The “comply or explain” principle has been adopted by many countries and the flexibility it offers has been welcomed. The idea behind this principle is to avoid imposing rigid rules which exceed the law’s requirements and which may not take account of the company’s specific circumstances such as the size and nature of its business, its shareholders structure, activities, or its exposure to risks and management structure. This approach recognizes that it is not desirable, considering the great diversity of companies, to impose formal and identical rules of organization and operation for all companies.

The Code states many principles of essence and are forming the existing pillars of good governance. Each of the principles include certain directives and all companies should follow them. There is no exception for non-compliance and explanation with regard to the principles and related directives.
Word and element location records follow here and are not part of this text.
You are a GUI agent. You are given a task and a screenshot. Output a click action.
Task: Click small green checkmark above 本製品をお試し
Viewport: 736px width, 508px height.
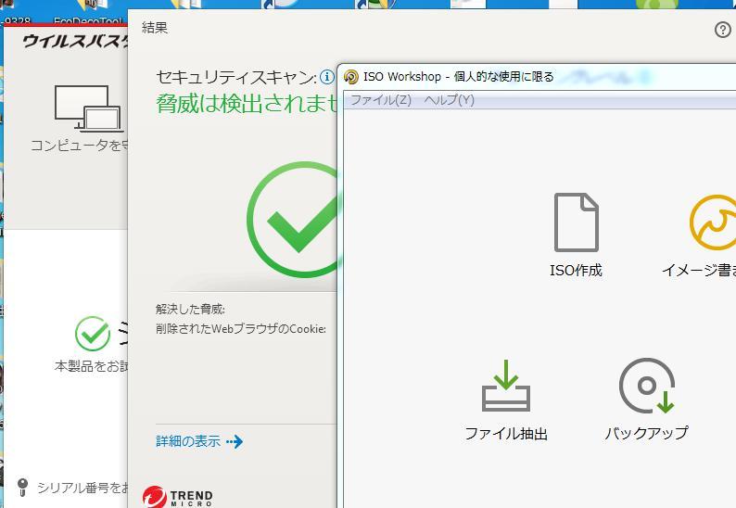(92, 333)
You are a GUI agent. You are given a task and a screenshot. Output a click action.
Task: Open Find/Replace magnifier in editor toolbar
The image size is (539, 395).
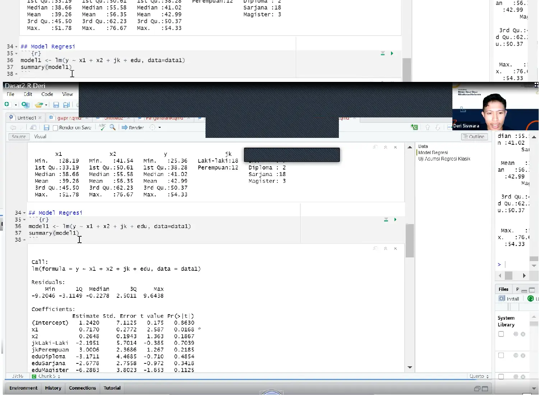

All companies are expected to apply and “comply” the recommendations stated in the Code, or “explain” why they do not comply, taking into account their specific situation according to the merits of each case.

Based on this, the Code is looking to a combined monitoring system relying on the Board of Directors, the shareholders and official bodies including Ministries, Central Banks, Stock Exchanges, Courts and many professional firms as auditors, lawyers and investment advisors… Ministry of Commerce is, normally, the government body vested with the required authority to administer The Company Law and the Code. The Ministry will actively exercise its monitoring and penalty powers under The Company Law, however, this power will be exercised closely with all other competent government authorities enumerated above.

Needless to say, the joint work of all competent official authorities is crucial to maintain proper framework for corporate governance in the country… Each company, shall endeavor to take the lead in this important corporate race.